-- DÉTAILS DE LA TÂCHE --
Recopiez intégralement et sans aucune modification le texte sur les points noirs et les radars pédagogiques.

Il faut savoir que la notion de "point noir" est une notion du passé. Les points noirs ont été traités au cours des cinquante dernières années et nous avons maintenant des routes où les accidents graves s'accumulent parce que le trafic est dense et qu'il n'y a pas de séparation des circulations (les anciennes nationales dévolues aux départements et les départementales les plus utilisées). Cette notion de route ou de zone dangereuse ne doit pas être confondue avec un point dangereux tel qu'un virage ou une intersection. Le périphérique parisien est une autoroute urbaine avec une circulation très importante et il faut respecter les limitations de vitesse tout au long de cette voie. Il est possible de placer des radars pédagogiques en n'importe quel point de telles voies, sans relation avec le radar qui provoquera la sanction. Dans un nombre de cas réduit, l'aménagement d'un point noir n'a pu être réalisé pour des raisons tenant au coût d'aménagement ou à la topographie des lieux, il est alors légitime de placer un radar pédagogique avant cette zone dangereuse de longueur très limitée, mais il devra être implanté à une distance qui n'aura pas la fixité actuelle.

-- INFORMATIONS FOURNIES --
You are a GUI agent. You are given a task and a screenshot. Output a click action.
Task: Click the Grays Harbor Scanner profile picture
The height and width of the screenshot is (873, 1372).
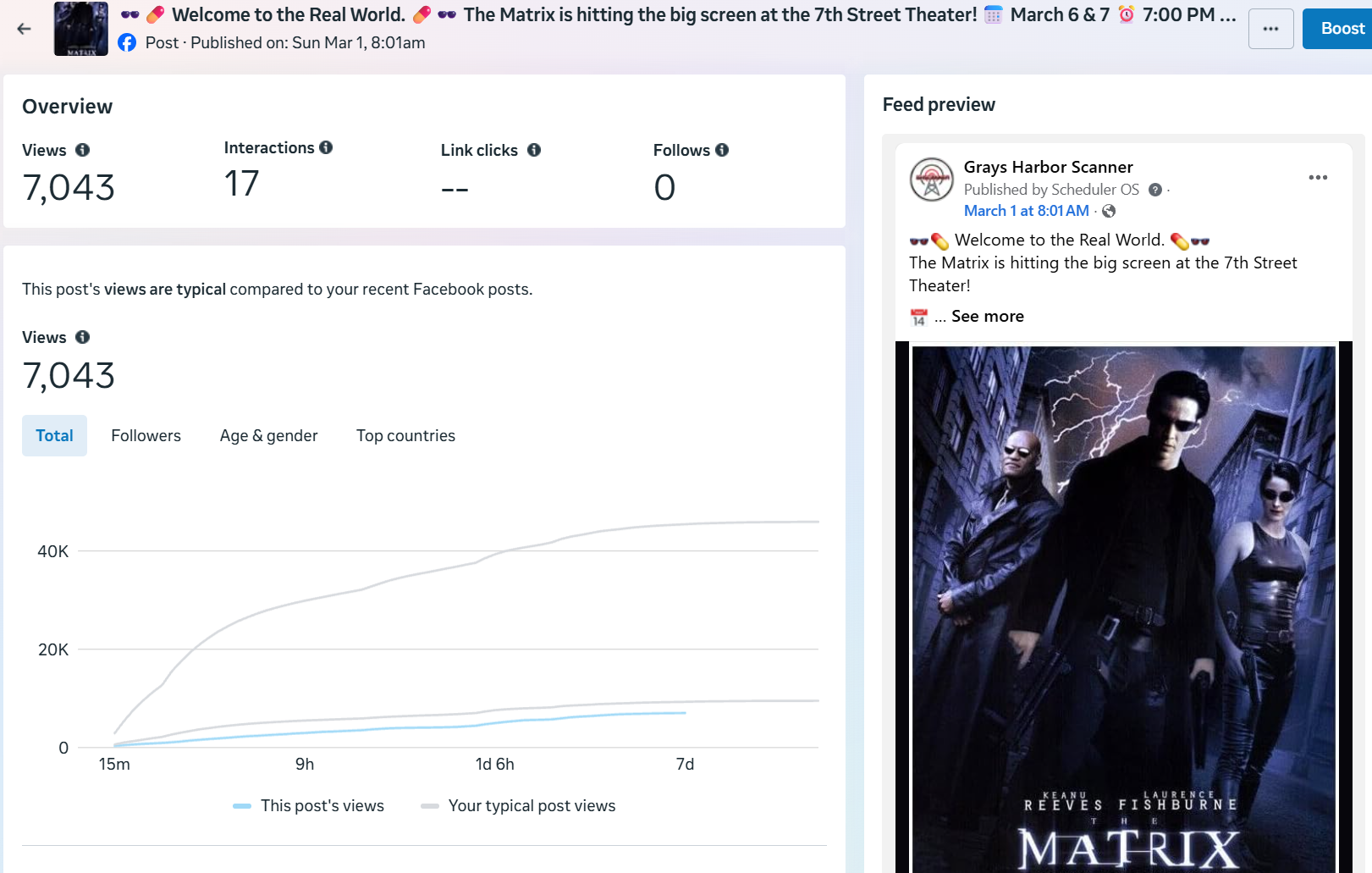tap(931, 179)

-- RÉPONSE AU PROBLÈME --
Il faut savoir que la notion de "point noir" est une notion du passé. Les points noirs ont été traités au cours des cinquante dernières années et nous avons maintenant des routes où les accidents graves s'accumulent parce que le trafic est dense et qu'il n'y a pas de séparation des circulations (les anciennes nationales dévolues aux départements et les départementales les plus utilisées). Cette notion de route ou de zone dangereuse ne doit pas être confondue avec un point dangereux tel qu'un virage ou une intersection. Le périphérique parisien est une autoroute urbaine avec une circulation très importante et il faut respecter les limitations de vitesse tout au long de cette voie. Il est possible de placer des radars pédagogiques en n'importe quel point de telles voies, sans relation avec le radar qui provoquera la sanction. Dans un nombre de cas réduit, l'aménagement d'un point noir n'a pu être réalisé pour des raisons tenant au coût d'aménagement ou à la topographie des lieux, il est alors légitime de placer un radar pédagogique avant cette zone dangereuse de longueur très limitée, mais il devra être implanté à une distance qui n'aura pas la fixité actuelle.